[Start RECORD EXTRACTS]

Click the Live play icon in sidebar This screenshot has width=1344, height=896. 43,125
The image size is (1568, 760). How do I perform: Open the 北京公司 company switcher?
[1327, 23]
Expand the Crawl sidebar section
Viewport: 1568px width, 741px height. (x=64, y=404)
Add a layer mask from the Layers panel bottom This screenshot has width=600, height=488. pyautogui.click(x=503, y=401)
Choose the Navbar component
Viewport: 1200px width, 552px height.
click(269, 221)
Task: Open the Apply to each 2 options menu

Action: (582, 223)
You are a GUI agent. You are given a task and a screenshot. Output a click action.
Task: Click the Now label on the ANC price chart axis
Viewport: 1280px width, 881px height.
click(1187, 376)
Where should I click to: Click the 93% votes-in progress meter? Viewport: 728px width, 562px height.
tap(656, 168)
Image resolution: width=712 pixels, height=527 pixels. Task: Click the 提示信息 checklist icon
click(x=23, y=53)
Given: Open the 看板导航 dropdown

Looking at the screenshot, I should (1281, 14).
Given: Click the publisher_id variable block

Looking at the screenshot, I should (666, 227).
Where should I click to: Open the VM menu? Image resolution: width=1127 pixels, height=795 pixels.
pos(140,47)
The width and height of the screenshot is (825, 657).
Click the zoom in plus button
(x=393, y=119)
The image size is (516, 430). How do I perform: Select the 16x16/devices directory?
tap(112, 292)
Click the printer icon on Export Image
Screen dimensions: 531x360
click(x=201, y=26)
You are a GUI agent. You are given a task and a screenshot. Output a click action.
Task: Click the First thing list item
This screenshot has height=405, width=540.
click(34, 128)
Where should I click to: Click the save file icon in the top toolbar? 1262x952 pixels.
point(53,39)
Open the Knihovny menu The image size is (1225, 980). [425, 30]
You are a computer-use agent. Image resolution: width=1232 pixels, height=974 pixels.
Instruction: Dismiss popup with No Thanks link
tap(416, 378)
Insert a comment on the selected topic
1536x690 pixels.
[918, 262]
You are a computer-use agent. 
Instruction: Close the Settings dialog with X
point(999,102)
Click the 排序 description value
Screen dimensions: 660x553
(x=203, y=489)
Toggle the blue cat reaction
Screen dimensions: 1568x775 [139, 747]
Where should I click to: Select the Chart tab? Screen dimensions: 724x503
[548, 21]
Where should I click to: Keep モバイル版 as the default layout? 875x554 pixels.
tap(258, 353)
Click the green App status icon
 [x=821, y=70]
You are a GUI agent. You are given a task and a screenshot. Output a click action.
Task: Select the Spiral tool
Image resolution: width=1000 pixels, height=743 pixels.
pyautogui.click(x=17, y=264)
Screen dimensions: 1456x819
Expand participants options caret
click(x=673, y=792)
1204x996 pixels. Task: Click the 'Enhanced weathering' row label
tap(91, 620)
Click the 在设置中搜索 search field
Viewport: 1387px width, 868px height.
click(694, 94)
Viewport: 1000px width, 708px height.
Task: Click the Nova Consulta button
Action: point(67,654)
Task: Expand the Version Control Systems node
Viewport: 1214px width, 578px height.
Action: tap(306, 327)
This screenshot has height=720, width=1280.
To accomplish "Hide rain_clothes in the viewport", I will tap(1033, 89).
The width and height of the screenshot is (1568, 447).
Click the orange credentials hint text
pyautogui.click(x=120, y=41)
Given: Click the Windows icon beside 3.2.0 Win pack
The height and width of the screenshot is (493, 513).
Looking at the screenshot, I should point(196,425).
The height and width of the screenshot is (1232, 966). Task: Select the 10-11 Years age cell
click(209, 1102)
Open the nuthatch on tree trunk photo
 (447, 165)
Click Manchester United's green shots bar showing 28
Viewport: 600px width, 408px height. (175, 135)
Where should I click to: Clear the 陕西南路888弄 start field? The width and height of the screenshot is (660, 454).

[End RECORD EXTRACTS]

## DESCRIPTION OF THE TASK
Please present every line of the entries above as a Markdown table with the columns Row and Line, numbering the rows in order and omitting blank lines.

## SOLUTION TO THIS PROBLEM
| Row | Line |
|---|---|
| 1 | Click the Live play icon in sidebar This screenshot has width=1344, height=896. 43,125 |
| 2 | The image size is (1568, 760). How do I perform: Open the 北京公司 company switcher? |
| 3 | [1327, 23] |
| 4 | Expand the Crawl sidebar section |
| 5 | Viewport: 1568px width, 741px height. (x=64, y=404) |
| 6 | Add a layer mask from the Layers panel bottom This screenshot has width=600, height=488. pyautogui.click(x=503, y=401) |
| 7 | Choose the Navbar component |
| 8 | Viewport: 1200px width, 552px height. |
| 9 | click(269, 221) |
| 10 | Task: Open the Apply to each 2 options menu |
| 11 | Action: (582, 223) |
| 12 | You are a GUI agent. You are given a task and a screenshot. Output a click action. |
| 13 | Task: Click the Now label on the ANC price chart axis |
| 14 | Viewport: 1280px width, 881px height. |
| 15 | click(1187, 376) |
| 16 | Where should I click to: Click the 93% votes-in progress meter? Viewport: 728px width, 562px height. |
| 17 | tap(656, 168) |
| 18 | Image resolution: width=712 pixels, height=527 pixels. Task: Click the 提示信息 checklist icon |
| 19 | click(x=23, y=53) |
| 20 | Given: Open the 看板导航 dropdown |
| 21 | Looking at the screenshot, I should (1281, 14). |
| 22 | Given: Click the publisher_id variable block |
| 23 | Looking at the screenshot, I should (666, 227). |
| 24 | Where should I click to: Open the VM menu? Image resolution: width=1127 pixels, height=795 pixels. |
| 25 | pos(140,47) |
| 26 | The width and height of the screenshot is (825, 657). |
| 27 | Click the zoom in plus button |
| 28 | (x=393, y=119) |
| 29 | The image size is (516, 430). How do I perform: Select the 16x16/devices directory? |
| 30 | tap(112, 292) |
| 31 | Click the printer icon on Export Image |
| 32 | Screen dimensions: 531x360 |
| 33 | click(x=201, y=26) |
| 34 | You are a GUI agent. You are given a task and a screenshot. Output a click action. |
| 35 | Task: Click the First thing list item |
| 36 | This screenshot has height=405, width=540. |
| 37 | click(34, 128) |
| 38 | Where should I click to: Click the save file icon in the top toolbar? 1262x952 pixels. |
| 39 | point(53,39) |
| 40 | Open the Knihovny menu The image size is (1225, 980). [425, 30] |
| 41 | You are a computer-use agent. Image resolution: width=1232 pixels, height=974 pixels. |
| 42 | Instruction: Dismiss popup with No Thanks link |
| 43 | tap(416, 378) |
| 44 | Insert a comment on the selected topic |
| 45 | 1536x690 pixels. |
| 46 | [918, 262] |
| 47 | You are a computer-use agent.  |
| 48 | Instruction: Close the Settings dialog with X |
| 49 | point(999,102) |
| 50 | Click the 排序 description value |
| 51 | Screen dimensions: 660x553 |
| 52 | (x=203, y=489) |
| 53 | Toggle the blue cat reaction |
| 54 | Screen dimensions: 1568x775 [139, 747] |
| 55 | Where should I click to: Select the Chart tab? Screen dimensions: 724x503 |
| 56 | [548, 21] |
| 57 | Where should I click to: Keep モバイル版 as the default layout? 875x554 pixels. |
| 58 | tap(258, 353) |
| 59 | Click the green App status icon |
| 60 |  [x=821, y=70] |
| 61 | You are a GUI agent. You are given a task and a screenshot. Output a click action. |
| 62 | Task: Select the Spiral tool |
| 63 | Image resolution: width=1000 pixels, height=743 pixels. |
| 64 | pyautogui.click(x=17, y=264) |
| 65 | Screen dimensions: 1456x819 |
| 66 | Expand participants options caret |
| 67 | click(x=673, y=792) |
| 68 | 1204x996 pixels. Task: Click the 'Enhanced weathering' row label |
| 69 | tap(91, 620) |
| 70 | Click the 在设置中搜索 search field |
| 71 | Viewport: 1387px width, 868px height. |
| 72 | click(694, 94) |
| 73 | Viewport: 1000px width, 708px height. |
| 74 | Task: Click the Nova Consulta button |
| 75 | Action: point(67,654) |
| 76 | Task: Expand the Version Control Systems node |
| 77 | Viewport: 1214px width, 578px height. |
| 78 | Action: tap(306, 327) |
| 79 | This screenshot has height=720, width=1280. |
| 80 | To accomplish "Hide rain_clothes in the viewport", I will tap(1033, 89). |
| 81 | The width and height of the screenshot is (1568, 447). |
| 82 | Click the orange credentials hint text |
| 83 | pyautogui.click(x=120, y=41) |
| 84 | Given: Click the Windows icon beside 3.2.0 Win pack |
| 85 | The height and width of the screenshot is (493, 513). |
| 86 | Looking at the screenshot, I should point(196,425). |
| 87 | The height and width of the screenshot is (1232, 966). Task: Select the 10-11 Years age cell |
| 88 | click(209, 1102) |
| 89 | Open the nuthatch on tree trunk photo |
| 90 |  (447, 165) |
| 91 | Click Manchester United's green shots bar showing 28 |
| 92 | Viewport: 600px width, 408px height. (175, 135) |
| 93 | Where should I click to: Clear the 陕西南路888弄 start field? The width and height of the screenshot is (660, 454). |